Pixel coordinate grounding data:
-=-=-

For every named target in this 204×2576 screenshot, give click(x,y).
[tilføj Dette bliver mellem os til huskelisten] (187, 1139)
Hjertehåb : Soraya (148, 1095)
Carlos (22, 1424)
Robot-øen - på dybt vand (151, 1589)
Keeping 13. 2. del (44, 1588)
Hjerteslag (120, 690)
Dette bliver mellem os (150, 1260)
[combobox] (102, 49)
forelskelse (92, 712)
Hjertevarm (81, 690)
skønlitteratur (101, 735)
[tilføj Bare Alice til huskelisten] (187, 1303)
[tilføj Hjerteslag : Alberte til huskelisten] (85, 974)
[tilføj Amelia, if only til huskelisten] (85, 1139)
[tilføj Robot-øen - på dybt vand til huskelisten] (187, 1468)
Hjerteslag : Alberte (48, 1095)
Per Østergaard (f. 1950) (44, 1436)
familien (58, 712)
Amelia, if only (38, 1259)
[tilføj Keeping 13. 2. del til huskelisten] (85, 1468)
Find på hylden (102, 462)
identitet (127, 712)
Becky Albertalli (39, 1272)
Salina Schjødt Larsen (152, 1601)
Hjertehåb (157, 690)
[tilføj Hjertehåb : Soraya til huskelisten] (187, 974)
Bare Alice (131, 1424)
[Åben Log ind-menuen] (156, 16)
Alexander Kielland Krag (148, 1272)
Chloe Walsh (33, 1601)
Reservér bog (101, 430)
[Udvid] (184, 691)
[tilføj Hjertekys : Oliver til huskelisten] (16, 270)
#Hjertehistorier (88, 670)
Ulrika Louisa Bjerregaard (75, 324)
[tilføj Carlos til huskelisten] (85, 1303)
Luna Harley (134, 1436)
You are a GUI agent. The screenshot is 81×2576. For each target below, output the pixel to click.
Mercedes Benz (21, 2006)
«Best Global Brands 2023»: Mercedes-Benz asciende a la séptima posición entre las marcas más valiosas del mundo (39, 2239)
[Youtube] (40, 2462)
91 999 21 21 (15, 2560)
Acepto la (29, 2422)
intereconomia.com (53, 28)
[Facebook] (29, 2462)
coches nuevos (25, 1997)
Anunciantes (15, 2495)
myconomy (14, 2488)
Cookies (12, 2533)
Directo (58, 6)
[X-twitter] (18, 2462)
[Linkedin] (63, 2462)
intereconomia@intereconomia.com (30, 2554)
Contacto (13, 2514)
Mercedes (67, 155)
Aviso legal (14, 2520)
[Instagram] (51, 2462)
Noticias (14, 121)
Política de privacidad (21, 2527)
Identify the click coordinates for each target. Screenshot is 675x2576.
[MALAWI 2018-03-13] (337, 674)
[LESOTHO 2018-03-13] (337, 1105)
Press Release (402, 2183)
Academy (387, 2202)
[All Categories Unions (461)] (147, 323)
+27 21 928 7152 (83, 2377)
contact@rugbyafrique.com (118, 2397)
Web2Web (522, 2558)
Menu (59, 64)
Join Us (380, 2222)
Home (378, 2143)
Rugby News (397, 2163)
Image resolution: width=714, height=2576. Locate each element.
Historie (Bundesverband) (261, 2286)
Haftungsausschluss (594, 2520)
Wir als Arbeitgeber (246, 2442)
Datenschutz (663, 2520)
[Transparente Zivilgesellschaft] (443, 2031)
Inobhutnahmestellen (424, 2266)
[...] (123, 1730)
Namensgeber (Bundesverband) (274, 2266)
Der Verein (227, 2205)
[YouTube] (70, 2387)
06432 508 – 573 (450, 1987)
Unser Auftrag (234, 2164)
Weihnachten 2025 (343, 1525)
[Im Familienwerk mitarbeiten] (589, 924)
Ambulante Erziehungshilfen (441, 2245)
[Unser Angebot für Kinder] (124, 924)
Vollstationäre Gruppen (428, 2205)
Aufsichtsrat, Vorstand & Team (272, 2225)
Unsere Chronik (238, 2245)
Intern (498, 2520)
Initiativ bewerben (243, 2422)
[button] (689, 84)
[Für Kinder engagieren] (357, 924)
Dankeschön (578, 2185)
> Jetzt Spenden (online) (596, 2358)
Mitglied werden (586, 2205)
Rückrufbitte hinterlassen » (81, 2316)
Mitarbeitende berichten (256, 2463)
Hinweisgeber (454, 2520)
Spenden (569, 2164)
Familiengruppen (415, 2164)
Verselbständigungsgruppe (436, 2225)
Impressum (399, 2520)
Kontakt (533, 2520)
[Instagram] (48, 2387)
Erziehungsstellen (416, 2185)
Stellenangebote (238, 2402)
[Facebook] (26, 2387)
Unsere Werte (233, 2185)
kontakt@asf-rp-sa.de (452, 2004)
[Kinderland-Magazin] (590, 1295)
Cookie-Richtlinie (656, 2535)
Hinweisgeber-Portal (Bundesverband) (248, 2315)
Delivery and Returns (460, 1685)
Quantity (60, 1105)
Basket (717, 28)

-=-=-

Look above for the line containing "Amelia, if only (38, 1259)" and the line containing "Acepto la (29, 2422)". Transcribe both, with the lines between them, exactly.

The completed task:
Amelia, if only (38, 1259)
[tilføj Keeping 13. 2. del til huskelisten] (85, 1468)
Find på hylden (102, 462)
identitet (127, 712)
Becky Albertalli (39, 1272)
Salina Schjødt Larsen (152, 1601)
Hjertehåb (157, 690)
[tilføj Hjertehåb : Soraya til huskelisten] (187, 974)
Bare Alice (131, 1424)
[Åben Log ind-menuen] (156, 16)
Alexander Kielland Krag (148, 1272)
Chloe Walsh (33, 1601)
Reservér bog (101, 430)
[Udvid] (184, 691)
[tilføj Hjertekys : Oliver til huskelisten] (16, 270)
#Hjertehistorier (88, 670)
Ulrika Louisa Bjerregaard (75, 324)
[tilføj Carlos til huskelisten] (85, 1303)
Luna Harley (134, 1436)
You are a GUI agent. The screenshot is 81×2576. For each target below, output the pixel to click.
Mercedes Benz (21, 2006)
«Best Global Brands 2023»: Mercedes-Benz asciende a la séptima posición entre las marcas más valiosas del mundo (39, 2239)
[Youtube] (40, 2462)
91 999 21 21 (15, 2560)
Acepto la (29, 2422)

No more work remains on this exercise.